All this is of great interest to followers of national politics. Given Mr Obama’s fraying support in much of the Midwest, he will struggle to keep his job next year unless he can win at least one of the three southern states he carried in 2008: Florida, North Carolina and Virginia. Strategists from both parties are therefore poring over this week’s muddled results in an effort to decipher whether and under what circumstances Democrats can still prevail in the battlegrounds of the South.
There is little question that the Republicans remain the party to beat in most of the region. The drubbing that they delivered to Democrats in state elections in Louisiana last month is typical.

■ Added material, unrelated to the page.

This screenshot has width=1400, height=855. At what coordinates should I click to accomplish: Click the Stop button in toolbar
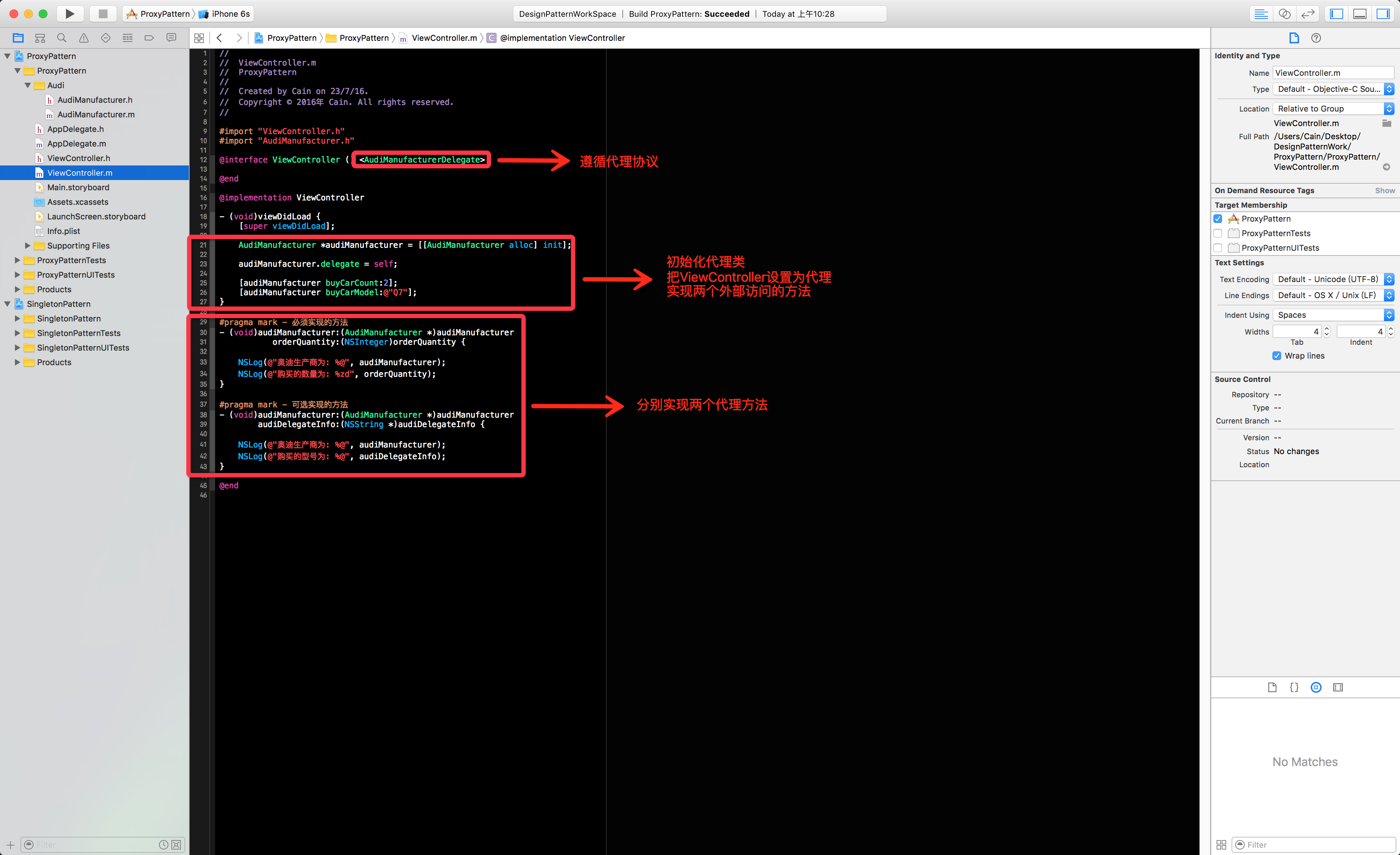[x=103, y=13]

Assuming Republicans have indeed taken Virginia’s Senate and Mississippi’s House, they will control every legislature in the South save in the fringe states of Arkansas, Kentucky and West Virginia.
The Democrats’ decline has been decades in the making. The presidential vote was the first to go, with the five deep southern states (Alabama, Georgia, Louisiana, Mississippi and South Carolina) plumping for Barry Goldwater in 1964 in spite of the fact that their congressional delegations were Democrats almost to a man. The wave accelerated in the 1980s, as Ronald Reagan captured the white, working-class voters who had kept conservative southern “yellow-dog” Democrats in office. In 2000 Al Gore, despite being a southerner himself, failed to win any southern states. There are now just two Democrats in statewide office in the deep South: Mary Landrieu, a senator from Louisiana, and Jim Hood, the attorney-general of Mississippi.